RECORDS PROVIDED
=== Section Start ===
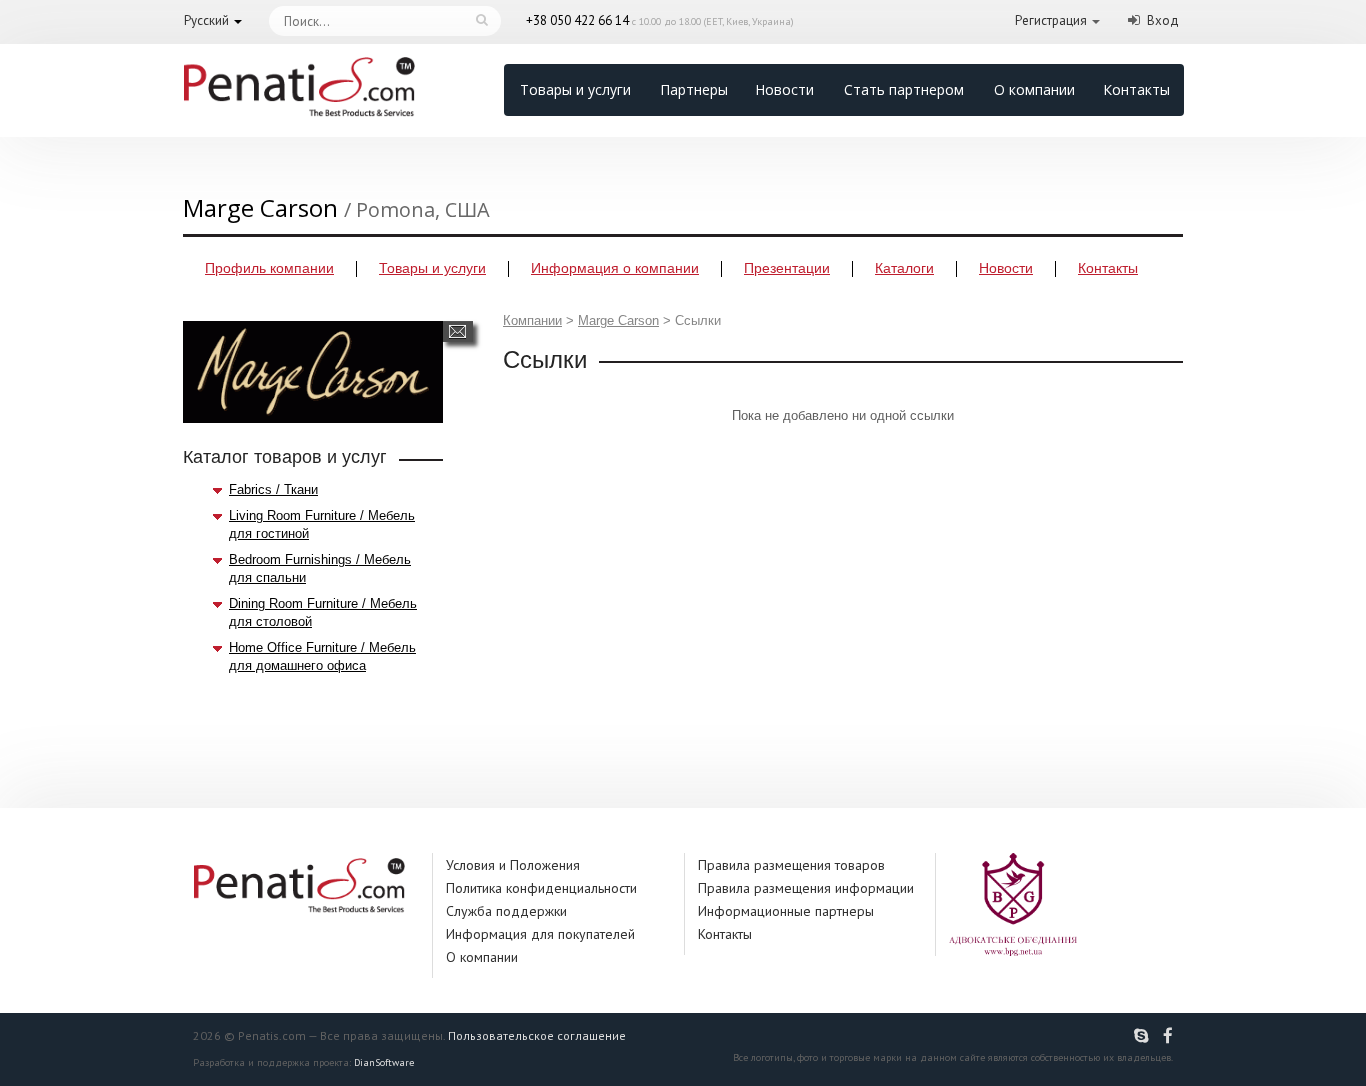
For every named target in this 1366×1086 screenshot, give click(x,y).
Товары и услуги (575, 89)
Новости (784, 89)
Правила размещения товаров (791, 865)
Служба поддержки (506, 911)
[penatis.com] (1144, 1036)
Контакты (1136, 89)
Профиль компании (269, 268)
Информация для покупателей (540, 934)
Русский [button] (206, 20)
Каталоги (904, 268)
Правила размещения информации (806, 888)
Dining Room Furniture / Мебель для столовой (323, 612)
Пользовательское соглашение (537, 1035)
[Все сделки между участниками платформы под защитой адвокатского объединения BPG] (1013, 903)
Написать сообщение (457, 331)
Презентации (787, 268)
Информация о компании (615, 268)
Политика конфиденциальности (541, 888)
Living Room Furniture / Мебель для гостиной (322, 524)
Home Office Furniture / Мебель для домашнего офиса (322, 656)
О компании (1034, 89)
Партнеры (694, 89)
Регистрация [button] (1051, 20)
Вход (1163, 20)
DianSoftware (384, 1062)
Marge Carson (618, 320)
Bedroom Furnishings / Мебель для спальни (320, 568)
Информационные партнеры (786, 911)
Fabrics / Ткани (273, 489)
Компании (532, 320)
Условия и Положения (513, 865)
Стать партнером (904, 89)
=== Section End ===
=== Section Start ===
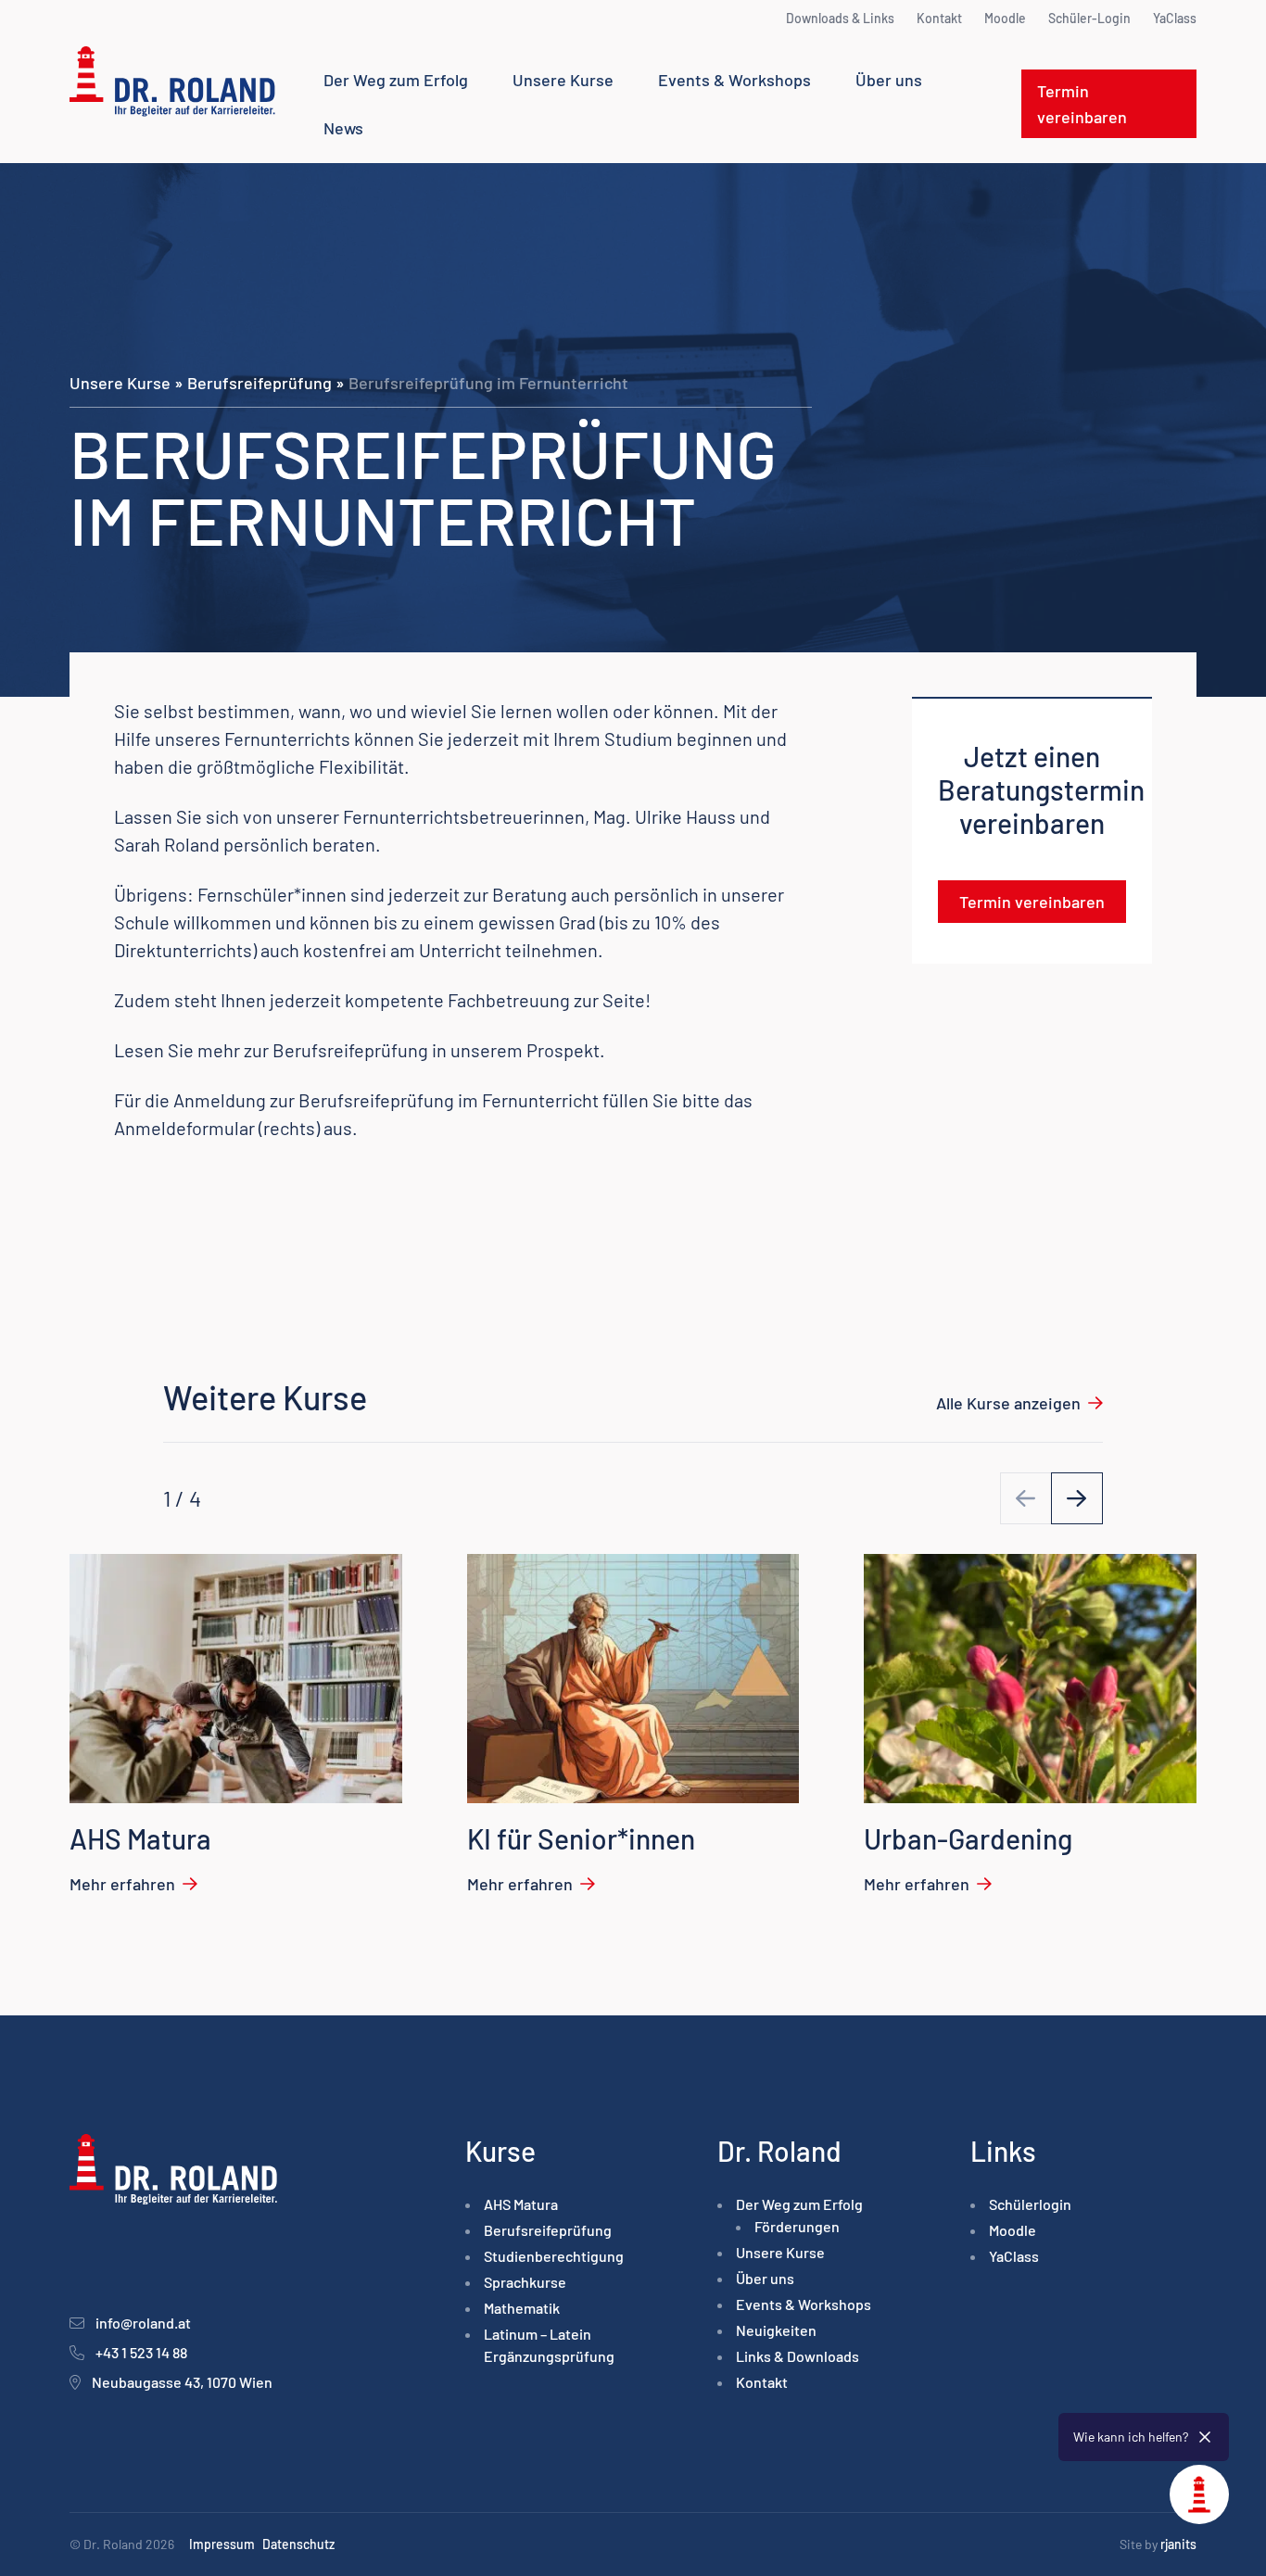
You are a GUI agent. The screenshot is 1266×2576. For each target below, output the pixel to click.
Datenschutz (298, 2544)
=== Section End ===
Keep only those lines of the records that hold "screenshot", and return them.

SOLVED EXERCISE
For every named target in this 1366×1086 screenshot, give click(x,y).
You are a GUI agent. The screenshot is 1266×2576. For each target below, output the pixel to click.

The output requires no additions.